Re: Finding Startup Ideas

After writing about how to find startup ideas last year, I started putting some of that into practice in MENA. That experience made one thing painfully clear: I was wrong to assume the conditions that shaped my thinking in the US and Taiwan apply everywhere.
Many of the startup playbooks I internalized simply don't translate.
Take regulations. I had taken for granted the baseline efficiency of government support and infrastructure in Taiwan and the US. But those are outliers, not norms. In many places, slow-moving or opaque bureaucracies shape what’s possible far more than founders like to admit.
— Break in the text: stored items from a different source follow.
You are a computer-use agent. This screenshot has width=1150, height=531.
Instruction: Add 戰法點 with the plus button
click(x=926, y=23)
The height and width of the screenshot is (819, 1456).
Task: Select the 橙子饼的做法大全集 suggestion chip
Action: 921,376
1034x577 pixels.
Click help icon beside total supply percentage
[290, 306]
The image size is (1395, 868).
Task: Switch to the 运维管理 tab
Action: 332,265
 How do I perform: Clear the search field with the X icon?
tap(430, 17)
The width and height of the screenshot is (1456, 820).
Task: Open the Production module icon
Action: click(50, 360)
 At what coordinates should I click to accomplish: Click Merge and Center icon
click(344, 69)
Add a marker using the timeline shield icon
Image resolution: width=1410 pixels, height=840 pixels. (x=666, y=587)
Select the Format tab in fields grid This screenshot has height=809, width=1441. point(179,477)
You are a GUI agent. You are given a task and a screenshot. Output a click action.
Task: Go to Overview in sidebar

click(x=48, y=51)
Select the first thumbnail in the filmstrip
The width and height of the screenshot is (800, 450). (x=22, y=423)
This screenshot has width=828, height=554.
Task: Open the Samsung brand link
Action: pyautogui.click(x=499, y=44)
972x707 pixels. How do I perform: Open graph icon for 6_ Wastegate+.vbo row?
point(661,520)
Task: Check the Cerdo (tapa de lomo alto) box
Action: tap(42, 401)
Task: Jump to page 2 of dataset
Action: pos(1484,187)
Or labor costs. A lot of SaaS and AI value props boil down to saving time or replacing expensive labor. But that story only lands if labor is actually expensive. In markets where it’s not, "AI for efficiency" often sounds like a solution in search of a problem. Timing—and local conditions—matter.
I also underestimated the friction in how the private sector actually works. I assumed a level of professionalism that just isn’t there in some places. There’s a real cost to that—how people work, how they buy, how fast they move—it’s all downstream of cultural norms.
And then there’s venture capital. VC is a local game. In Taiwan, for example, funds are still deeply anchored in semiconductors, and their risk models reflect that. Same with the Middle East—totally different playbook. Expecting them to act like US VCs is a category error.
Startup ideas are just a form of knowledge arbitrage—between markets, technology, and users. They only work if we deeply understand something others don’t. And that understanding never comes from assuming. It comes from thinking, watching, doubting, verifying.